Exercise:
Please set down exactly the lines from the one containing "Task: Click the" through the last line of the records below, both included, with no pictures.

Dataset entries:
━━━━━━━━━━━━━━━━━━━━━━━━━━━━━━

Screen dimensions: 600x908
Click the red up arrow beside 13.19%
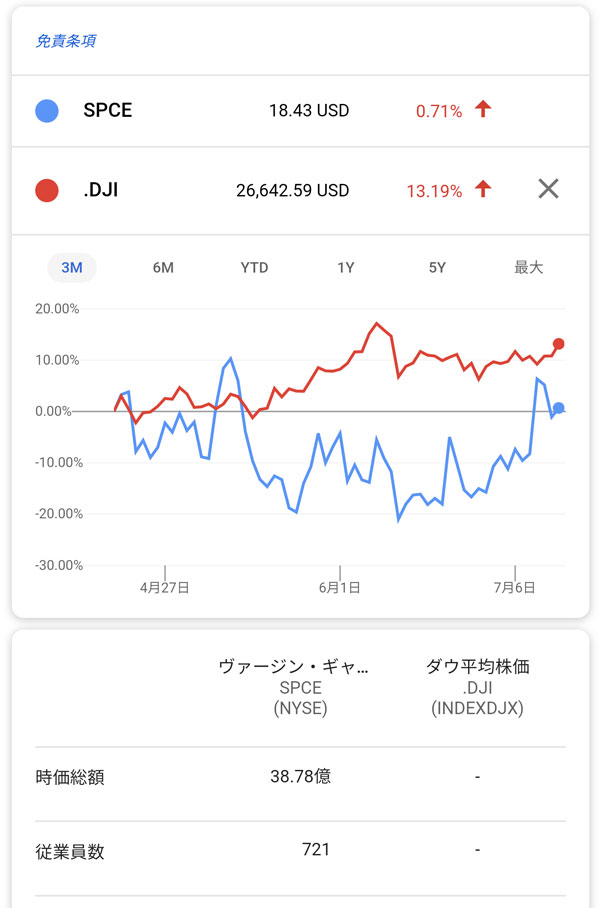(x=484, y=189)
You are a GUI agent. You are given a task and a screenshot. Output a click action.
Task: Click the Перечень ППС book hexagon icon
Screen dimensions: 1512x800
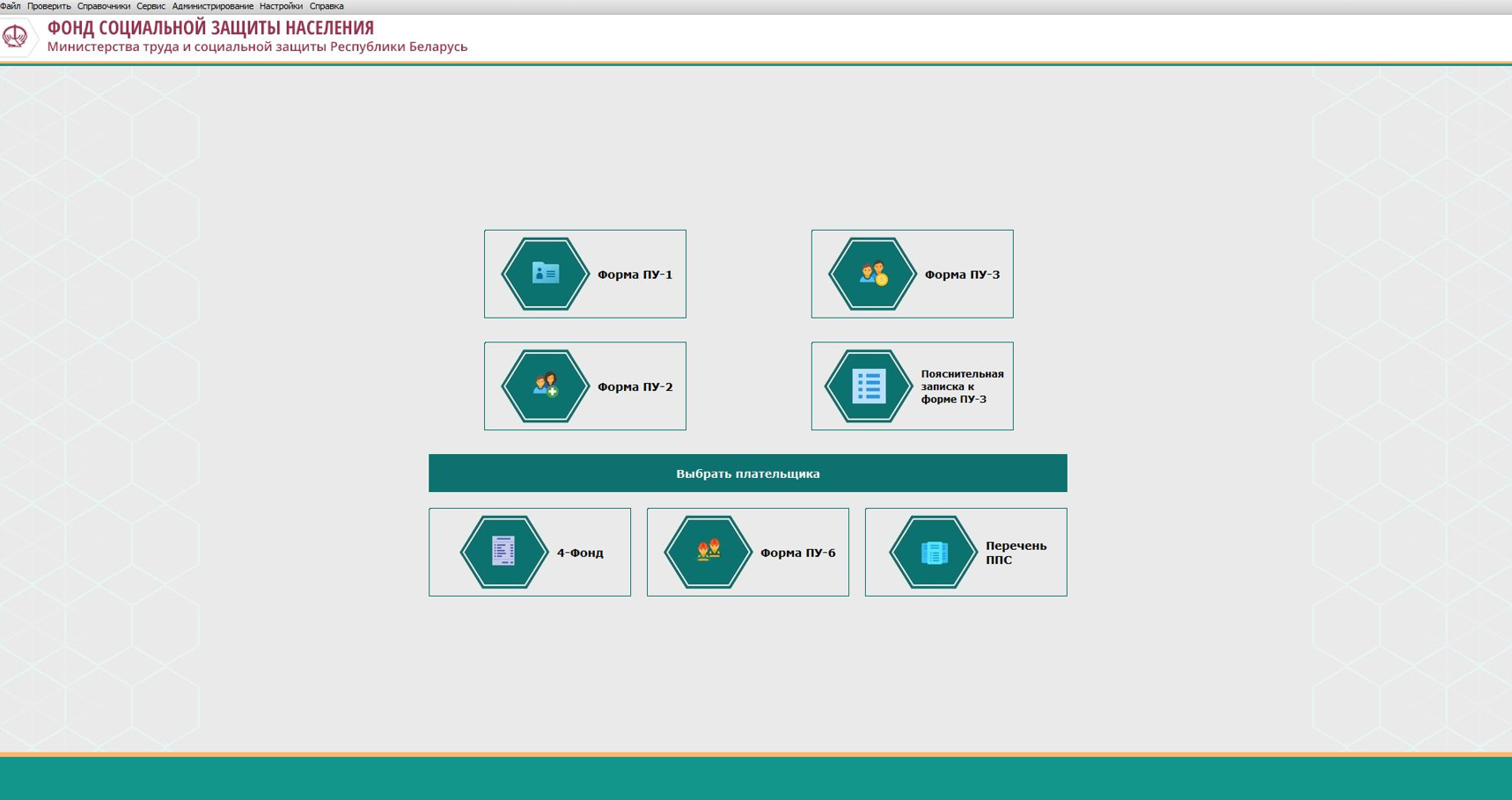(933, 552)
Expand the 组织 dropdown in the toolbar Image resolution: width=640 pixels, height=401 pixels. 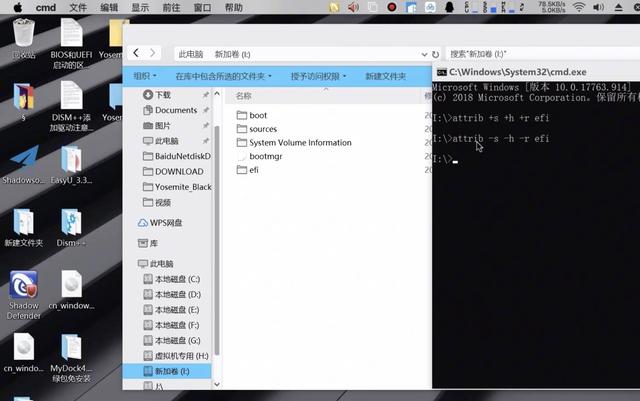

━━━━━━━━━━━━━━━━━━━━━━━━━━━━━━

Result:
Task: Click the Перечень ППС book hexagon icon
Screen dimensions: 1512x800
(933, 552)
Expand the 组织 dropdown in the toolbar Image resolution: width=640 pixels, height=401 pixels. 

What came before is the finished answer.